Após a celebração da ceia comunitária na pequena cozinha, rodeando o grande prato, como adorava ouvir as histórias dos mais velhos, sentados à mesa.
Foram nessas e muitas outras noites que saboreei o conversar tão eloquente do meu velho avô, extraordinário contador de histórias:
Que não muitos anos antes, na mesa lá da casa, o único com direito a uma sardinha inteira era ele. Todos os outros, mulheres e filhos, comiam meia sardinha…
Que ele, carpinteiro de profissão, partia a pé, sempre a pé, nas baixas madrugadas de todas as segundas-feiras para o Porto, local do emprego, levando numa sacola alguns enchidos e uma grande broa, um pouco azeda, para durar toda a semana e, de lá voltava, já o Sábado era quase Domingo.
E foi nessa assumida e difícil vida que amadureceram as personalidades fortes dos meus avós e pais.
Eram tão vividas essas histórias que marcaram sulcos indeléveis na minha memória que perduram, límpidas, e me acompanharam, com emoção, até hoje.
E foi nesse ambiente simples, onde nunca faltou o necessário, e sempre sobrou, abundantemente, a solidariedade e a partilha, que nasci e fui educado.
Esqueci tantas letras e leituras dos meus livros, esqueci tantos números e contas da matemática, esqueci tantas datas da nossa história e dos nossos Reis, esqueci o nome de tantos afluentes e rios, das estações dos caminhos de ferro da geografia, esqueci tantas tristezas que, de certeza, também as houve, mas nunca esqueci o amor e o carinho com que fui muito amado e acarinhado.
TUDO FOI MUITO BOM apetece-me dizer, como o fez o nosso Bom Deus Criador, quando, entusiasmado, contemplou a maravilhosa Obra que realizara, após os sete dias da Criação.

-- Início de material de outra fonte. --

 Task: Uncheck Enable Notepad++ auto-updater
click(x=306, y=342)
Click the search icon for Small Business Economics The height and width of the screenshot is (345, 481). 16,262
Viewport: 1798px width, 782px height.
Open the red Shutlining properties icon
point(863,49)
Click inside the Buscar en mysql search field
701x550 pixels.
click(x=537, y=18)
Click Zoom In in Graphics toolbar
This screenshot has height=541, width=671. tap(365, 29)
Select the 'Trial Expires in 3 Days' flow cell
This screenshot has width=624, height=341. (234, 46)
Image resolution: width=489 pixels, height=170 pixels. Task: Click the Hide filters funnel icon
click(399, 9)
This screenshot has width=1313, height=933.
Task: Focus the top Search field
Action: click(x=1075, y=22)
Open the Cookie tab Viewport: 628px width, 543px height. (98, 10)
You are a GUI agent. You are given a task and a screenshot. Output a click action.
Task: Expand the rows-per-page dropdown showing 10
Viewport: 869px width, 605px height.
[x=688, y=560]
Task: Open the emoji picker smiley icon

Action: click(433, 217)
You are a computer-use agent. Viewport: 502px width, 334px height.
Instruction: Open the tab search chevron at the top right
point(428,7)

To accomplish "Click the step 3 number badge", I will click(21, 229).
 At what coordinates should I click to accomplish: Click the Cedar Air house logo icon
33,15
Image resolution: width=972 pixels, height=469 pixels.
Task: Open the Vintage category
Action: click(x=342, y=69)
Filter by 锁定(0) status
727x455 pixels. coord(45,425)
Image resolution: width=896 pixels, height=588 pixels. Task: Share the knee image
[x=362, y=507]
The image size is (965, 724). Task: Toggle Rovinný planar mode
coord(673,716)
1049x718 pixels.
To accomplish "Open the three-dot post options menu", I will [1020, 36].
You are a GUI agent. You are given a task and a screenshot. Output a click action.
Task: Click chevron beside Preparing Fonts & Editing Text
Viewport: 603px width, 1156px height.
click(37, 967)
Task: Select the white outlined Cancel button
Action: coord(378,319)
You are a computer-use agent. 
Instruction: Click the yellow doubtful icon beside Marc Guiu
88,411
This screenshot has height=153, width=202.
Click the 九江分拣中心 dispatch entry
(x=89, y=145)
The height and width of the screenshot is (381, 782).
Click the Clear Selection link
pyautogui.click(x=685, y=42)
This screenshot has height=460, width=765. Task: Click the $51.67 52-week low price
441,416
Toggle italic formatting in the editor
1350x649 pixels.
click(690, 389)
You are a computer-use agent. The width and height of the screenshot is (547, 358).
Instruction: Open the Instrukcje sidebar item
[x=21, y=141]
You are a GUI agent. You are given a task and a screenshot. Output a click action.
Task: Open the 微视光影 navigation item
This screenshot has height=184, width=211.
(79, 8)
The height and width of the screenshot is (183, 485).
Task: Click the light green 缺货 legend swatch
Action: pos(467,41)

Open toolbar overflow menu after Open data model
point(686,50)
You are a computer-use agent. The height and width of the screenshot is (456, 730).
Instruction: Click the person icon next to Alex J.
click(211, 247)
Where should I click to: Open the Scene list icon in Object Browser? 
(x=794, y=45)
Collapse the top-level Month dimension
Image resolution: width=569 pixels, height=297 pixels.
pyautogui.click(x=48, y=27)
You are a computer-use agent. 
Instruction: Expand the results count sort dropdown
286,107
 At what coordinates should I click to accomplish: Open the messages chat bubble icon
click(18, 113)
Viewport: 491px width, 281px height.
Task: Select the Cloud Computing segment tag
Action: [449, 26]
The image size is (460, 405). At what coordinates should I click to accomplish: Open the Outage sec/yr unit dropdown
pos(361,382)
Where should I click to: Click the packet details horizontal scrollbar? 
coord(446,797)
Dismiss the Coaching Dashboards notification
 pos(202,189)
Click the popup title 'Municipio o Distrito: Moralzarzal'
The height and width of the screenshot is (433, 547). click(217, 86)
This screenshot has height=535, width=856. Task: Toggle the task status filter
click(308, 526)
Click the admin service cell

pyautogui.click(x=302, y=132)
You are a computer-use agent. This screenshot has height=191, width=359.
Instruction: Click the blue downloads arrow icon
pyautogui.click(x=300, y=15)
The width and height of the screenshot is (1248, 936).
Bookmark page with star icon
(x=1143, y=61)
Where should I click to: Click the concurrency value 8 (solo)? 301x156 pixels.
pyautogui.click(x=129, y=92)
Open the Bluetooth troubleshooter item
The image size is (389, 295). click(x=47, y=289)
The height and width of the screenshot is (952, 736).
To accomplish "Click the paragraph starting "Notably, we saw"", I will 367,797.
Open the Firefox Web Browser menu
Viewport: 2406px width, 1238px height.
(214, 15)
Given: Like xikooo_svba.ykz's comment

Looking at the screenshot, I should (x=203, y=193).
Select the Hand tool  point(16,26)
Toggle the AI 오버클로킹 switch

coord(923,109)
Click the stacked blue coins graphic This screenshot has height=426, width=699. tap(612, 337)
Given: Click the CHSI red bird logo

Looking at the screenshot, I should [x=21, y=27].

E, hoje aqui estou, nos meus setenta e seis anos, rodeado ainda de tantos afectos, de tantas ternuras, de tantos mimos que esta minha família não se cansa de me dedicar.
Como posso ficar insensível perante esta super abundância ?
Como posso não agradecer, todos os dias, a vida, a saúde, as minhas queridas mulheres e genros, o meu neto, nova e actual visita do Menino de há dois mil anos, nascido em Belém… É um suplemento de vida, de esperança, de felicidade que me fará renascer neste novo Natal que se aproxima.
Que direito me assiste para não ser um homem de esperança?
Já ouço os críticos murmúrios dos que até aqui me seguiram: “Ora assim, era o que faltava que andasse, aí pelas esquinas, a carpir tristezas e pessimismos“…
Pois é… concedo que até poderiam ter razão. Mas, há sempre uma mas, nas nossas vidas.
É que eu nunca fui uma ave rara que andou, ao longo de tantos anos, a planar por esses céus cheios de sol e de azul.
A minha vida não foi nada fácil embora, se pudesse, não resistiria a recomeçar tudo de novo.
A dureza, as incertezas, o sofrimento foram meus irmãos que me acompanharam, durante muitos anos. O desânimo, a tristeza, as dúvidas e até alguma agressividade, bateram, muitas vezes, à minha porta e quiseram entrar e entraram na minha casa. Não se baralhem…
Eu próprio me pergunto, com frequência, porquê esta mania de ser feliz, de ter sempre esperança e acreditar que o amanhã vai ser luminoso para mim, para os meus e para o meu país ? Durante muitos anos este foi um enigma, um labirinto quase sem saídas.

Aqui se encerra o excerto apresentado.